The problem underlying feeling jealous of other people’s success is social comparisons. If you can feel confident about your positive traits, just as they are, then your self-esteem is less prone to wild fluctuations. Moreover, it helps to realize that everyone else out there is also like you, trying to develop as a person and achieve his or her goals.
I’ve found that the more compassion I can show myself – in relation to my career, for example – the easier it is for me to be genuinely happy about the success of others. Being sympathetic to my own struggles, as well as appreciative of the positive experience of achievement, allows me to be glad that others are successful.
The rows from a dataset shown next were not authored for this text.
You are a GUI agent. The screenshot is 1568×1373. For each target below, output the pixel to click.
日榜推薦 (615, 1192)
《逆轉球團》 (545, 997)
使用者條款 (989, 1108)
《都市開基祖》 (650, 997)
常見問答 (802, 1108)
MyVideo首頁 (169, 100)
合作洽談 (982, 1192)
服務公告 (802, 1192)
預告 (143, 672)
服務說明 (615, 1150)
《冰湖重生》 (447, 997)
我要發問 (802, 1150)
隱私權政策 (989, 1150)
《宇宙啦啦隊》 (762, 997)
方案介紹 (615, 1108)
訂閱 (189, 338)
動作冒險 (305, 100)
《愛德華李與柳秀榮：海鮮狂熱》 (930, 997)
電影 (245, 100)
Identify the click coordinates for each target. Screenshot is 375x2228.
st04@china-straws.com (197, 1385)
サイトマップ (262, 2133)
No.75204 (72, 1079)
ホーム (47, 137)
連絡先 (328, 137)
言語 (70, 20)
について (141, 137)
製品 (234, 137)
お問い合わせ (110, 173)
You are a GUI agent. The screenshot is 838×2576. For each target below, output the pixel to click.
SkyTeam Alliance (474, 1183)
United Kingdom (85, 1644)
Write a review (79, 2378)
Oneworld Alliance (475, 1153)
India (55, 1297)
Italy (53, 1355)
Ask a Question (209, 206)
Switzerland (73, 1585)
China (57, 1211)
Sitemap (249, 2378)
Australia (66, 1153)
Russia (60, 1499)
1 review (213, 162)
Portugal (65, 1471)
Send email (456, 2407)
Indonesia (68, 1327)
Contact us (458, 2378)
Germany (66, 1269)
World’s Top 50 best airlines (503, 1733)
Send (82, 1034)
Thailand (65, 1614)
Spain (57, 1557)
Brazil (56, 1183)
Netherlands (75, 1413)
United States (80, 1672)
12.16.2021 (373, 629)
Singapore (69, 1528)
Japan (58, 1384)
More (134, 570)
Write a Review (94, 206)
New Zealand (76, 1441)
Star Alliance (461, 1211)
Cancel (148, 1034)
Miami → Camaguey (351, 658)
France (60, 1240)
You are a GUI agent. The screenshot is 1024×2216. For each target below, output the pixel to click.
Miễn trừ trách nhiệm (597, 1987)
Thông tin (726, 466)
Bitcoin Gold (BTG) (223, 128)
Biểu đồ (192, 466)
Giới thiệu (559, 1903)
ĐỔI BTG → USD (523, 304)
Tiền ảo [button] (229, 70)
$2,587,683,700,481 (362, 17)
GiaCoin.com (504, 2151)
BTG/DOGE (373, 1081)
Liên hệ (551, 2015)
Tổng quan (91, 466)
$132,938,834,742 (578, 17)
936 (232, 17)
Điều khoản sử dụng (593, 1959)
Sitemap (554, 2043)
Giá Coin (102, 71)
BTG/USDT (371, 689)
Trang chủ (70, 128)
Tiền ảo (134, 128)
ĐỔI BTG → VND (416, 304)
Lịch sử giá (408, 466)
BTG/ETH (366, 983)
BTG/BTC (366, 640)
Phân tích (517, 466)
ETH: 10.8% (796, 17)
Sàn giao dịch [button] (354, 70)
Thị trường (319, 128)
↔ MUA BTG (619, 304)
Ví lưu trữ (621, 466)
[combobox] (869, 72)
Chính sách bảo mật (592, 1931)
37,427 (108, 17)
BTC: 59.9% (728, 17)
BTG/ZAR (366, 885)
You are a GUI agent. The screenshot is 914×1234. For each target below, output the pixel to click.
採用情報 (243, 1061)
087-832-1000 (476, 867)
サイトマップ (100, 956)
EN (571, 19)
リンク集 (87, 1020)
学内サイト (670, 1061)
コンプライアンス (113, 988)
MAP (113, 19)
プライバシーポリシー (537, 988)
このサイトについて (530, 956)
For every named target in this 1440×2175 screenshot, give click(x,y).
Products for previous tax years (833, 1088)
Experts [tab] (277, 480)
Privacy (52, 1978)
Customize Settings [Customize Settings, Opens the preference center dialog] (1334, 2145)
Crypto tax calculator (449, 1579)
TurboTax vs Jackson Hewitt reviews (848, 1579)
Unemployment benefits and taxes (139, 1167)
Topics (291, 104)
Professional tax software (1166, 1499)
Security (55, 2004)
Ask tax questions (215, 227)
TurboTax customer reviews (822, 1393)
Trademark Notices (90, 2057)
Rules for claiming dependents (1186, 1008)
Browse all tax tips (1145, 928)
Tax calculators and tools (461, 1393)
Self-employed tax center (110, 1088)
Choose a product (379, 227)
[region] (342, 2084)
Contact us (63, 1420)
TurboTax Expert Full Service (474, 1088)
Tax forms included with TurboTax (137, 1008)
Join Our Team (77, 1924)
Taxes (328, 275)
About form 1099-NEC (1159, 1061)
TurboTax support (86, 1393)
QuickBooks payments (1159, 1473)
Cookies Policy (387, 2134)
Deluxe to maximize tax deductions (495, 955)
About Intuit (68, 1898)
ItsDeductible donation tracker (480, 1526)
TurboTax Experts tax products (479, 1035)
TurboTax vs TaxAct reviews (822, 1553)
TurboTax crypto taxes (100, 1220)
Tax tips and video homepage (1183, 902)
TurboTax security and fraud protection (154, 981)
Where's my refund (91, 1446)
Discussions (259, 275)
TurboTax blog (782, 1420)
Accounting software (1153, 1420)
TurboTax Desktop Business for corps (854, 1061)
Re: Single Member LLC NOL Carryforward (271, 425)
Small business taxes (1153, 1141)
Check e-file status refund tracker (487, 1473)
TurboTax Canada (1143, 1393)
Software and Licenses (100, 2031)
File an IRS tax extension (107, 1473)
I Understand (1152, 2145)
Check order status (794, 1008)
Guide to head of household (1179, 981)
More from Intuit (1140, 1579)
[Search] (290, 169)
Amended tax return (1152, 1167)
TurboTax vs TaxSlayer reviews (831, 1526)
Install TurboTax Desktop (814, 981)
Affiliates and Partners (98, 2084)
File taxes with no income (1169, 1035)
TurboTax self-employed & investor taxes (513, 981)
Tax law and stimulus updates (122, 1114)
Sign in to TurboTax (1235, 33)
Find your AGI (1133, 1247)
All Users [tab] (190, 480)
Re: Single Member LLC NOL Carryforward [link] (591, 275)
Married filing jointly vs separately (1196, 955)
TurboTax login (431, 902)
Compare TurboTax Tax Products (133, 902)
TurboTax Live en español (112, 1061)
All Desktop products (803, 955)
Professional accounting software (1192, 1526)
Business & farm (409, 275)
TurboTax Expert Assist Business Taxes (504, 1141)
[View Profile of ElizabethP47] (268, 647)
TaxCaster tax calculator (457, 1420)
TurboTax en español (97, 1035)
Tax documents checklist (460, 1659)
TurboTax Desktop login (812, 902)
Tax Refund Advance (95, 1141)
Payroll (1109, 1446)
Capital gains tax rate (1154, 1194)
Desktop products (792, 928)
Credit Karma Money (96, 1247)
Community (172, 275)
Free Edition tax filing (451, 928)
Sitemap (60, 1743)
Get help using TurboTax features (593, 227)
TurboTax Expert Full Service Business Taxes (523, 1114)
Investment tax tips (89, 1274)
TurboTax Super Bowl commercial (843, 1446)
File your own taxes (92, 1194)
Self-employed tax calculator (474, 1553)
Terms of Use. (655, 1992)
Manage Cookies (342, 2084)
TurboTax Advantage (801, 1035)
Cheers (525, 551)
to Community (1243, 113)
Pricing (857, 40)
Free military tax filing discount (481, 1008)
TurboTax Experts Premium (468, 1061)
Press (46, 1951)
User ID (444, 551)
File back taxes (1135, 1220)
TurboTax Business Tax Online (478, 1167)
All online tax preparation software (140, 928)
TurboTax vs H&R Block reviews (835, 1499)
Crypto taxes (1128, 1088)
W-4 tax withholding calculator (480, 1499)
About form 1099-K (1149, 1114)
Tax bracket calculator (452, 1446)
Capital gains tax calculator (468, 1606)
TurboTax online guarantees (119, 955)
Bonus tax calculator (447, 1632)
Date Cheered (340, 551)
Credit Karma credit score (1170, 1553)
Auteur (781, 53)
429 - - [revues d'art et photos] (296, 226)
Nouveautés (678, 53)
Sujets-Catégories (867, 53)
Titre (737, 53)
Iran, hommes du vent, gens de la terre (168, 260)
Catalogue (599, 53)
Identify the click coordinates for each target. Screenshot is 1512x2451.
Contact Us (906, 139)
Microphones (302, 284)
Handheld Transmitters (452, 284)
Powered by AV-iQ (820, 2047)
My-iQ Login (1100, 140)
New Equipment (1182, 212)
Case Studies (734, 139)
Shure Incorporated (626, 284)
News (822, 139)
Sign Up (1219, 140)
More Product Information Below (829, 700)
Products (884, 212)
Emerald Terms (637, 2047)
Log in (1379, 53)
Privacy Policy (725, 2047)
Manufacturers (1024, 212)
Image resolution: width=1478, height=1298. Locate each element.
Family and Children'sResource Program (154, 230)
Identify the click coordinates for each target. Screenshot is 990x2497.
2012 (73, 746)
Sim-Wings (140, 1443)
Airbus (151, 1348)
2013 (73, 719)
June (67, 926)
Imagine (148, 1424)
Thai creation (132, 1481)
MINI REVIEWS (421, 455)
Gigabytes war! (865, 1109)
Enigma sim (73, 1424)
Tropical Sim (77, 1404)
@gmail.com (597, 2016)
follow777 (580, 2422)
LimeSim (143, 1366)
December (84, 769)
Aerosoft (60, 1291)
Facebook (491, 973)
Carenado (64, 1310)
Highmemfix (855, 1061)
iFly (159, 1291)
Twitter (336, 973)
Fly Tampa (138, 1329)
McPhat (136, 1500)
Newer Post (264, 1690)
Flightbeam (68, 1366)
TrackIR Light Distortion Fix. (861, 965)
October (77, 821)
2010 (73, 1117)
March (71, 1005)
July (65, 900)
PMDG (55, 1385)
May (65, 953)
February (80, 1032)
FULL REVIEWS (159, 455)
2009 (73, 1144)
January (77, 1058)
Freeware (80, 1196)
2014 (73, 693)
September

Instead of feeding negativity and jealousy of other people’s success, I try to feel inspired and motivated to achieve better myself. Rather than seeing how someone published a book that I wish I wrote myself and fall into self-criticism as a result, I think about the steps I could take – like that person did – to realize the potential of my abilities. It’s a much more productive use of my time to be inspired by success and to reach out to people and ask for advice, tips, and guidance on how to achieve what I want to achieve.
Social Media Can Create Jealousy and Lower Self-Esteem
I know that I will often feel worse about myself the more time I spend on social media. This is because social media is designed so that people can advertise their achievements and build themselves as a brand. The Facebook Newsfeed is a constant bombardment of other people’s success, with very few updates about the failures and struggles that people also experience. This is very different to how we find out what other people are up to outside of the social media bubble.
An effective way to stop letting success bring you down is simply to spend less time on social media. Some people also discover that cutting it out of their life completely does wonders for their self-esteem, although this might not be necessary (or even practical if, like me, you depend on social media for work and staying in touch with people).
The trick is to build and maintain a healthy opinion of yourself so that whenever you feel jealous of other people’s success, it leaves your self-esteem unaffected.